In terms of this draft law the Minister appoints the head of the Directorate, who can investigate corruption but “subject to policy guidelines issued by the Minister and approved by Parliament” This means that the politicians will in effect control the kind of cases that the new unit will be able to investigate.
The Minister may suspend and ultimately fire the Director on the basis of relatively objective criteria such as misconduct, ill-health and him no longer being a fit and proper person, but also for a completely vague reason that he or she can no longer fulfil the duties of the office efficiently. Incidentally this section is headed “loss of confidence in the Head of the Directorate” which gives the game away: if the Minister no longer has confidence that the Director will investigate the “right” types of corruption and not the “wrong” types of corruption, he will be done for.

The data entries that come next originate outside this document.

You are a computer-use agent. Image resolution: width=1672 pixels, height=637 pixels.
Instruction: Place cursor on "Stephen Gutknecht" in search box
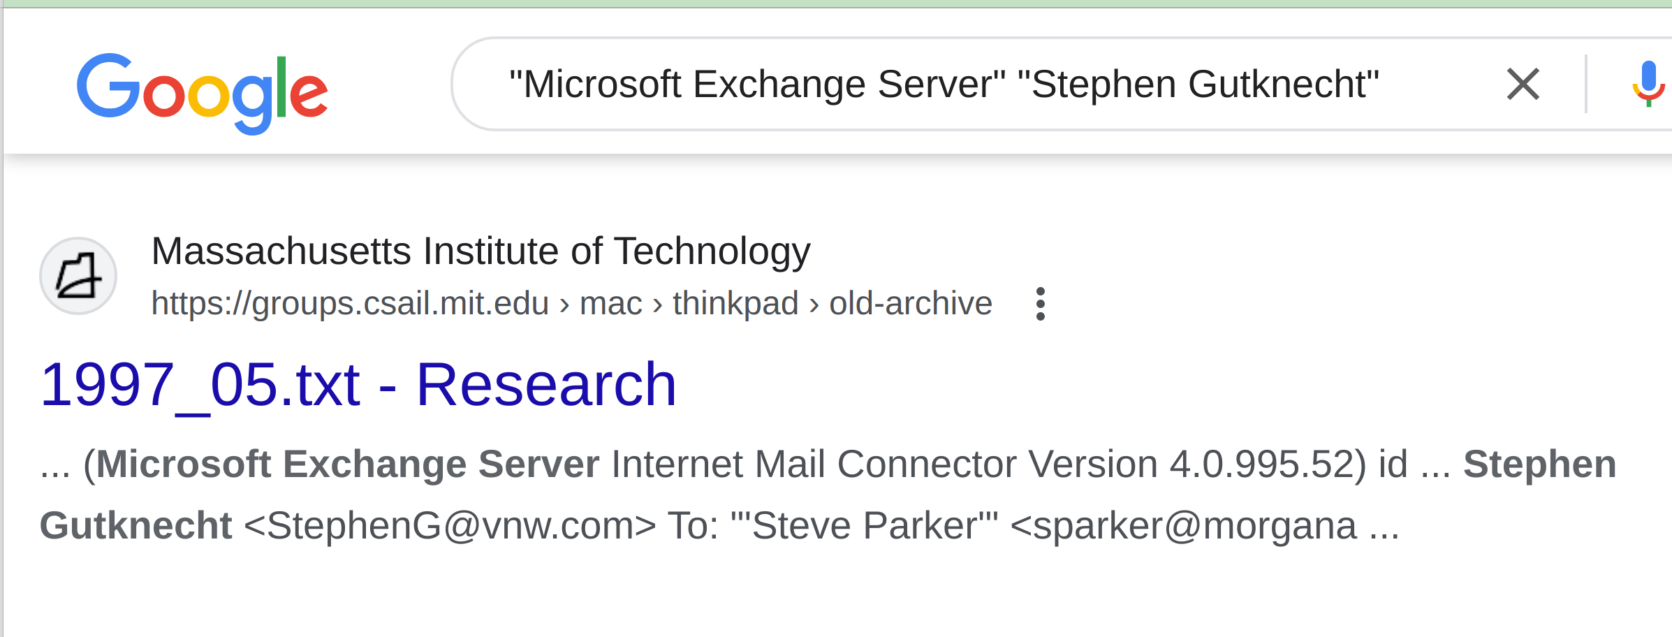tap(1198, 85)
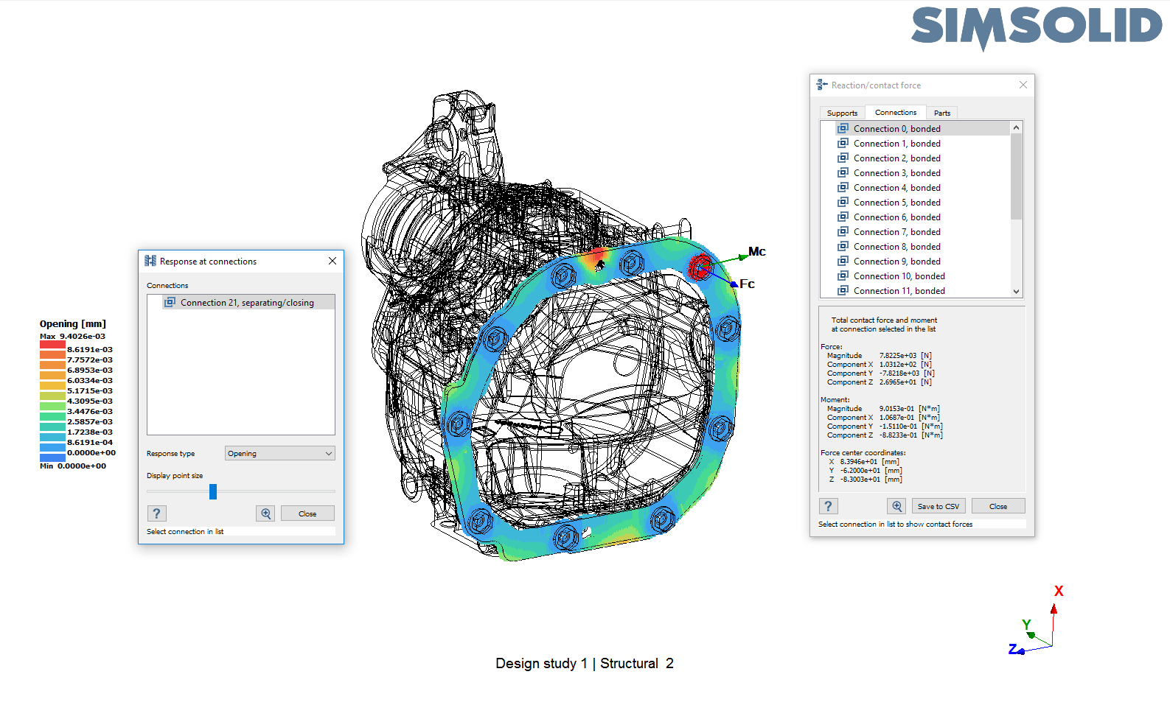This screenshot has width=1170, height=705.
Task: Click help icon in Response at connections dialog
Action: pos(156,513)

The Intelligence Service is also given powers to grant or withdraw security clearance to anyone working at this “independent” body. If clearance is withdrawn that person will no longer be able tow ork for the independent corruption fighting body. This means that the politician who controls the intelligence services (in our case this will be the President) will be able to make sure that no investigator in this “independent” unit will make too much trouble for those who are too well-connected or too close to the President himself.
The members of the “new” “independent” Directorate also remain members of the South African Police Service with all the duties of a normal Police officer.
After a first look, these proposals do not seem to come near to meeting the requirements for an independent corruption fighting unit as set out by the majority in the Glenister case. Of course, the truth of the matter is that if the corruption goes right to the top and if the intelligence services are in on the “eating” then it will probably make very little difference what “independent” corruption fighting body is created as it will not be able to fight the endemic corruption engulfing the governing party and the state.
The sad fact is that we will know that we are at that point when the scapegoating of the Constitution or other easy targets like foreigners or gays and lesbians by the ruling party reaches such a crescendo that it cannot but be an excuse to hide behind to evade responsibility for its corrupt governance. I leave it up to readers of this Blog to decide for themselves whether we have reached or are about to reach that point in South Africa.